Bluespec System Verilog (**BSV**) is a state-of-the-art Hardware Description Language. Bluespec compilation toolchain (**BSC**) has been recently released as open source [1]. The goal of the project was investigating the potentiality of said toolchain implementing different **RISC-V** processors of increasing complexity.

## 1 Introduction

This report covers chronologically the path that I have followed during the development of this project.

It starts from a quick overview on the RISC-V ISA, focused on the key ingredients that make this ISA one of the most trend topics in Computer Engineering.

It proceeds with the analysis of the *Bluespec System Verilog* language, outlining its novelties with respect to other hardware description languages, as well as its main features and capabilities.

The last section is devoted to the development of various RISC-V processor designs, describing in details the characteristics of each processor and motivating the various design choices, starting from a one cycle non pipelined processor and ending with a 6 stage pipelined one enriched with multiple branch predictors.

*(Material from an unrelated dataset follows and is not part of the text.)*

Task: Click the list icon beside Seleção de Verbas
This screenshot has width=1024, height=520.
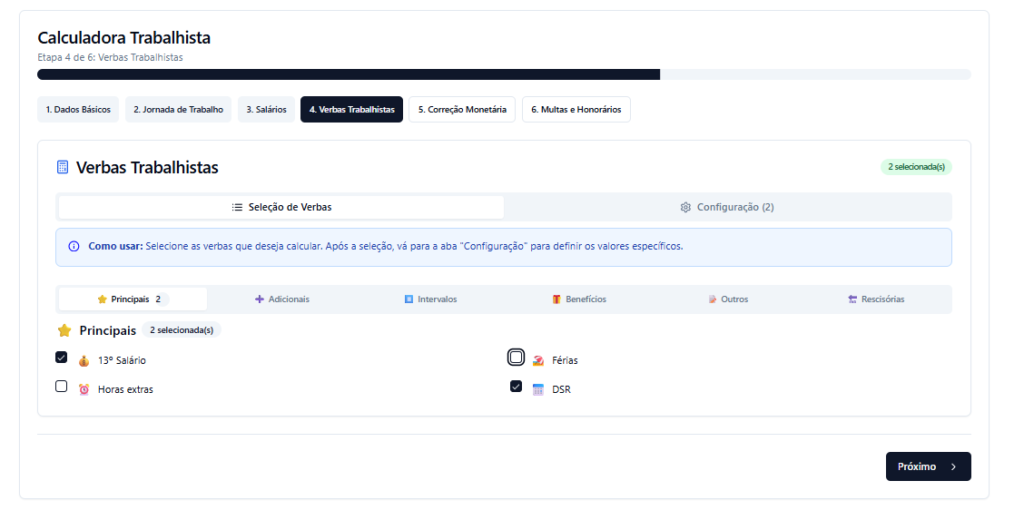Action: [x=237, y=207]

Everything I have produced within this project (code, scripts, this report itself) is available on GitHub https://github.com/riccardo-nannini/BSV\_RISC-V

## 2 RISC-V

#### 2.1 What is RISC-V

Since the processor designs will be based on RISC-V, knowing this ISA is fundamental.

RISC-V was born in 2010 at UC Berkley by the work of graduate students Andrew Waterman, Yunsup Lee and professors David Patterson, Krste Asanovic [2], built on the experience gained from the 4 previous major RISC ISA design from UC Berkeley (thus justifying the 'V').

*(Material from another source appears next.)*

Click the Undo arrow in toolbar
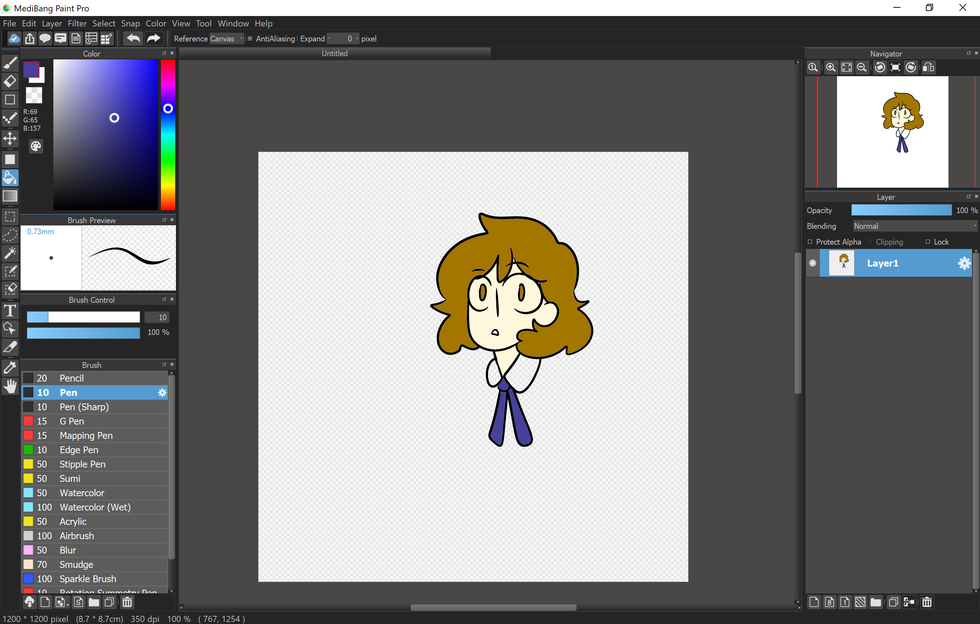This screenshot has width=980, height=624. [133, 38]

As the name suggests, RISC-V belongs to the family of **RISC** ISAs. In particular, RISC instruction sets are characterized by *small* and *highly optimized* instructions that ease *pipeline* implementation, along with a large number of *general purpose registers*.

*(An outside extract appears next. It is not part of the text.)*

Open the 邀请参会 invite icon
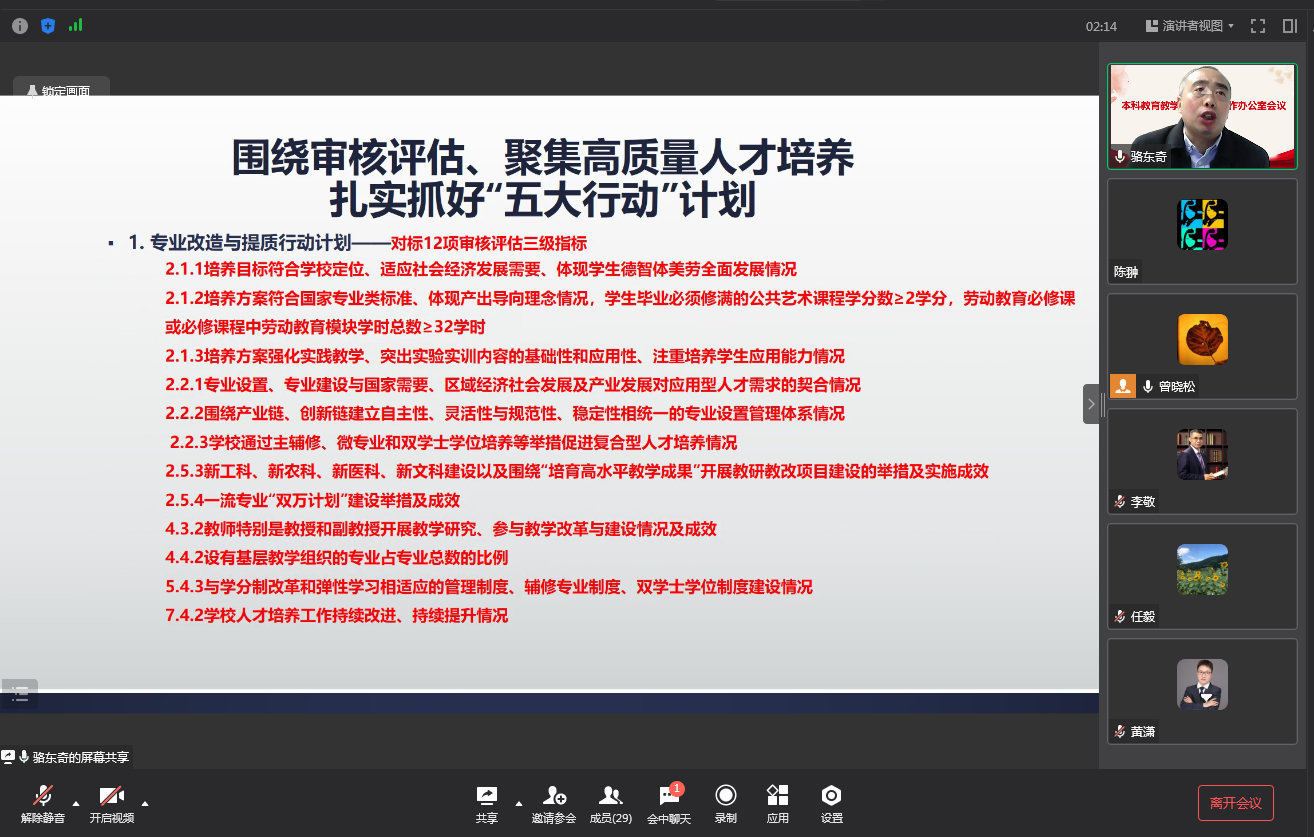1314x837 pixels. [554, 803]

RISC-V, like many other RISC ISAs, is a **load-store architecture**; this means that, apart from some exceptions, arithmetic and logic instructions op-

erate on register and not on memory directly. Load and store instructions take care of the transit of data from memory to register and vice versa.

## 2.2 Instructions set goals

When the first paper that declared the birth of RISC-V [2] was released back in 2011, the authors stated some of the goals that they wanted to achieve when designing this instructions set. In particular the main objectives include, but are not limited to:

- Provide a realistic but open ISA, suitable for direct hardware implementation
- Provide a **small** but **complete** ISA, that avoids "over-architecting" for a particular microarchitecture style or implementation technology.
- Support highly-parallel multicore implementations, including heterogeneous multiprocessors
- Support an efficient dense *instruction encoding* with variable-length instructions (generally typical of CISC ISAs).
- base-plus-extension: provide a set of standard but optional extensions.

In order to achieve these goals many design choices were taken, sometimes in line with other similar ISAs, sometimes with unusual decisions.

#### 2.3 Main features

RISC-V has 2 base variants, **RV32** and **RV64**, providing 32-bit or 64-bit user-level address spaces respectively. A 128-bit extension is available but mostly aimed at the future of warehouse scale computing.

#### 2.3.1 Registers

RISC-V uses 31 general-purpose registers x1-x31 with x0 hardwired to the costant 0. Moreover, 32 64-bit registers f0-f31 holding single or double-precision floating-point values are available.

There are also two special registers: the *program counter* pc holds the address of the current instruction while the *floating point status register* fsr contains the operating mode and exception status of the floating-point unit.

#### 2.3.2 Instruction encoding

In addition to standard fixed-length 32-bit instructions, RISC-V supports extensions with **variable-length** ones too, useful in reducing code size specially for specific domains like embedded systems.

Figure 1 shows the instruction length encoding convention. 32-bit instructions have the 2 least significant bits always set to 1 while the 16-bit ones must have said bits in any combination but 11. Instructions longer than 32-bits have additional lower bits set to 1.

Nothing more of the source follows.